ESTRATTO DEL DOCUMENTO:
===
Avverso la sentenza l’I.N.P.S., ente in cui è medio tempore confluito l’I.N.P.D.A.P., ha proposto ricorso per cassazione, affidandosi a due motivi, per le sole questioni attinenti al demansionamento e non quindi rispetto al riconoscimento dello straordinario. Il G. è rimasto intimato.
Ragioni della decisione
1.Con il primo motivo, riguardante la sentenza non definitiva, l’I.N.P.S. lamenta la violazione degli artt. 1362 ss. c.c., anche in relazione al CCNL 1998-2001 e CCIE 1999-2001 e degli artt. 2 e 52 del d.Igs. 165/2001, in relazione ai principi di cui all’art. 111Cost. ed in particolare del comma 7, in una lettura integrata con l’art. 6 CEDU.
Il ricorrente premette che l’attribuzione dell’incarico di posizione organizzativa, già conferito al G., non incide sul livello di inquadramento del dipendente, il quale durante e dopo lo stesso mantiene il livello posseduto precedentemente.
===
BREVE ESERCIZIO: Prosegui il testo sul ricorso dell'I.N.P.S. a partire dal punto in cui si interrompe. L'elenco non ha alcun legame con il testo sul ricorso dell'I.N.P.S.
===
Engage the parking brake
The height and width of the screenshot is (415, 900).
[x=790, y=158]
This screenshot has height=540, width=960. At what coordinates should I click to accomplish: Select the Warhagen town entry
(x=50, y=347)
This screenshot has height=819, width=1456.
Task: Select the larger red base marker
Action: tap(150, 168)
===
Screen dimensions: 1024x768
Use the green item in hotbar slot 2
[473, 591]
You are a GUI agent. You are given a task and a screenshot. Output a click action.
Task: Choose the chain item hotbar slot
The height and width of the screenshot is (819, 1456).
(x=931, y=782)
===
RISULTATO QUI SOTTO:
Sostiene quindi che le attività cui il G. era stato adibito dopo la cessazione dell’incarico di posizione organizzativa non determinavano la violazione della normativa collettiva di definizione dell’area C e della posizione C4 di appartenenza del ricorrente, anche sulla base delle risultanze dell’istruttoria svolta.
2.Il motivo non merita accoglimento.
2.1 Va intanto rilevato che l’oggetto del contendere, almeno per come definito nella sentenza di secondo grado e sul punto non contestato, non riguarda la legittimità della revoca della posizione organizzativa in sé considerata, quanto il comportamento datoriale tenuto dopo tale revoca, in quanto tale da avere comportato una variazione peggiorativa delle attività fatte svolgere al G. rispetto al profilo (C4 del C.C.N.L. enti pubblici economici 1998-2001) di inquadramento.
2.2 La Corte d’Appello di Venezia, nel ricostruire gli esiti istruttori, ha ritenuto che le mansioni successivamente assegnate al G. fossero nettamente inferiori a quelle di inquadramento, sottolineando come esse avessero carattere meramente impiegatizio, da svolgersi alle dipendenze di un responsabile di area di livello inferiore e fossero prive di qualsiasi profilo di responsabilità e quindi in contrasto con la declaratoria contrattuale propria del profilo C4 di appartenenza.
Rispetto a tale apprezzamento, fondato su risultanze testimoniali che sono state espressamente richiamate nella motivazione della sentenza impugnata, l’I.N.P.S. adduce altre emergenze istruttorie che però non inficiano le conclusioni della Corte distrettuale.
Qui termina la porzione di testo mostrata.